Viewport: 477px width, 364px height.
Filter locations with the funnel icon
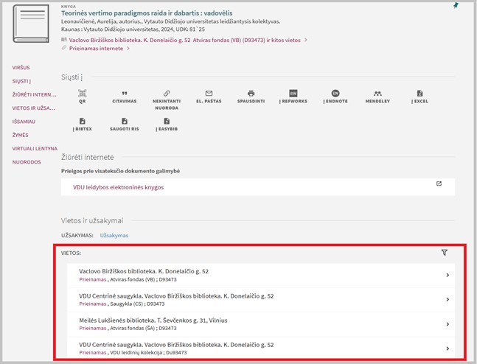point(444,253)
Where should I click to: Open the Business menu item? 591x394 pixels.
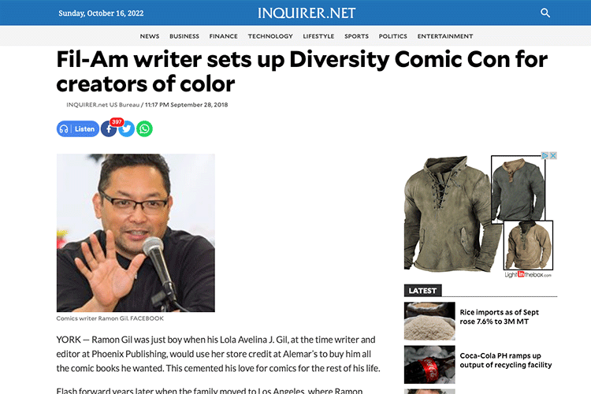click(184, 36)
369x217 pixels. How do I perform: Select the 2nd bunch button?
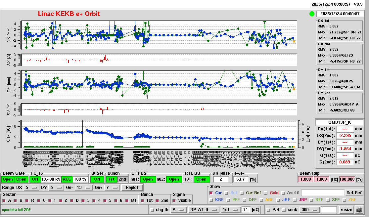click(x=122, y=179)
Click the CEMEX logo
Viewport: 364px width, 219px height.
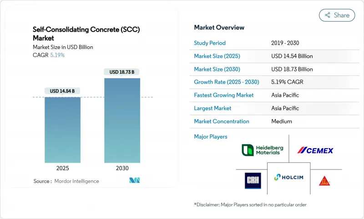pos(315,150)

:::

» **REQUIRED WORK**:
A word-for-word repetition of the data above, without pictures, is the expected answer.

» **ANSWER BELOW**:
Viewport: 477px width, 364px height.
Filter locations with the funnel icon
point(444,253)
Where should I click to: Open the Business menu item? 591x394 pixels.
click(184, 36)
369x217 pixels. How do I perform: Select the 2nd bunch button?
click(x=122, y=179)
Click the CEMEX logo
Viewport: 364px width, 219px height.
pos(315,150)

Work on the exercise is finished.